Today, a fellow writer friend of mine posted this article written by a UVA English professor. In it, he discusses why it is important for those of the currently matriculating crowd to consider a major in the same field of study I did 10 years ago. “All students—and I mean all—ought to think seriously about majoring in English,” he says. “Becoming an English major means pursuing the most important subject of all—being a human being.”

I can’t imagine what it must be like for kids going on to college these days. Granted, there’s always been a bias against this “useless degree” (which I pay homage to in the title of this post) but the screaming message of the masses today seems to be, “If you don’t get a college education in something that will get you a job with benefits effective the day after your graduation, you’re going to die.”

I moved to Pittsburgh literally after I graduated. I found a job within a week and immediately had a bit of a nervous breakdown. I jumped around to a few other positions, and soon I had a laundry list of experience. This seemed like a good thing, right?

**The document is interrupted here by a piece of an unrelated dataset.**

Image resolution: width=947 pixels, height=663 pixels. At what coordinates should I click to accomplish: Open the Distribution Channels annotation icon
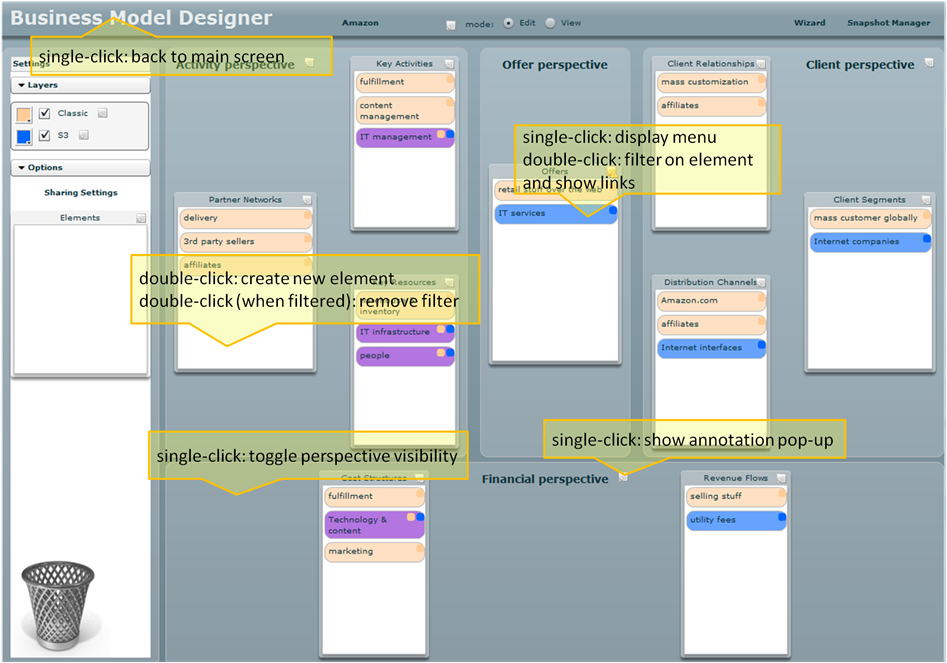click(761, 283)
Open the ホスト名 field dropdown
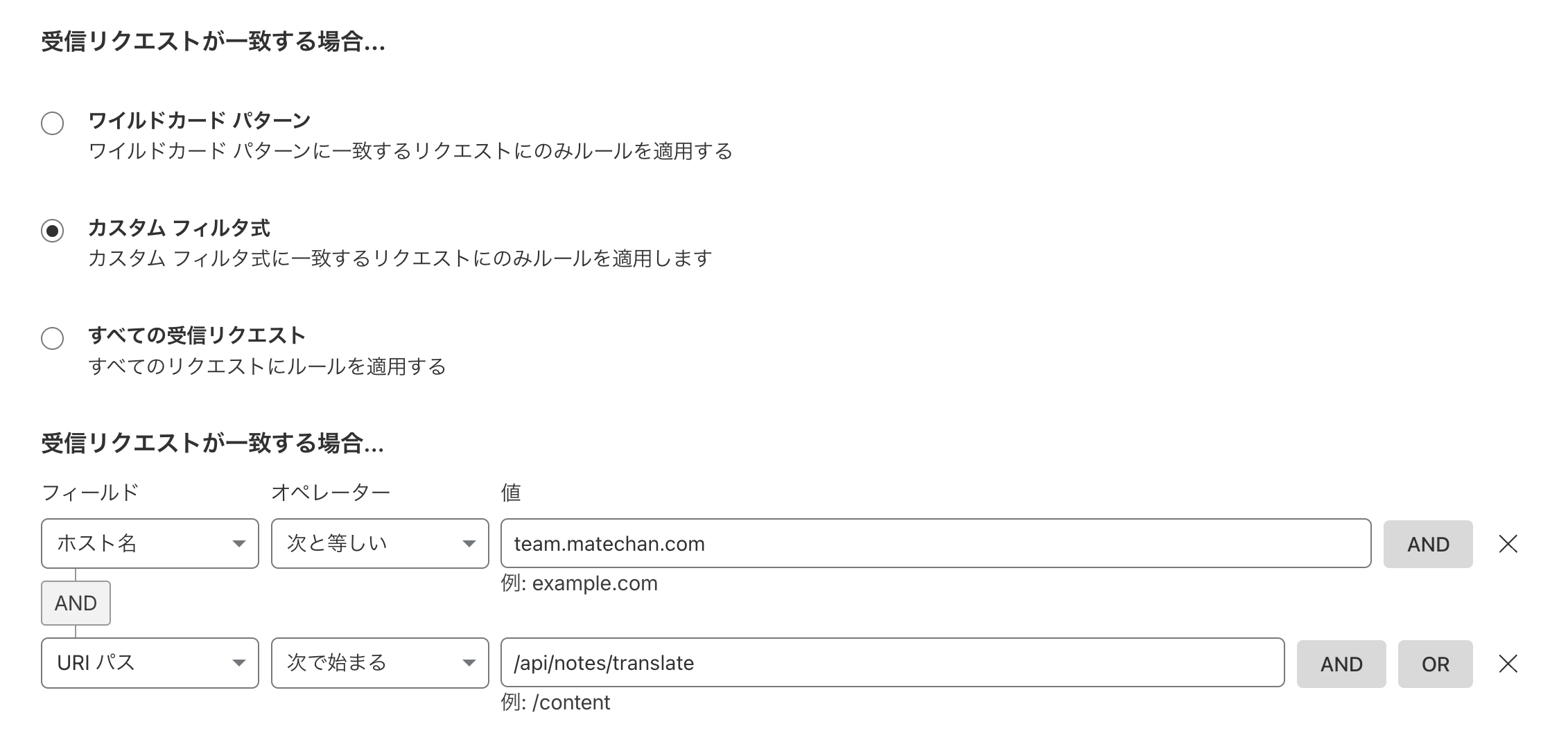Screen dimensions: 1568x733 pyautogui.click(x=149, y=544)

The day I knew times were a-changin’ was in 2009. I was trying to get another job and had succeeded in getting a telephone interview. The HR representative asked me a few of the generic interview questions before getting to something I wasn’t expecting: “According to your resume, I see you have worked for two companies in the past two years. Why is that?”

I almost laughed – just almost – because I couldn’t imagine why someone would ask me why I didn’t stay at a job. I hadn’t been fired – if I had been, I would have expected some inquiry. But no, instead I was being asked why I wasn’t still working for the same company. 

I don’t remember exactly what I said, but I know what I didn’t say. I didn’t say, “Because I wasn’t happy.” I didn’t say, “Because I felt called to do something bigger with my life.” I didn’t say, “Because I wanted a change.” And obviously you can never say, “Because I want more money.” And it doesn’t matter what I did say, because at that point – I realized after the fact – the interview was over.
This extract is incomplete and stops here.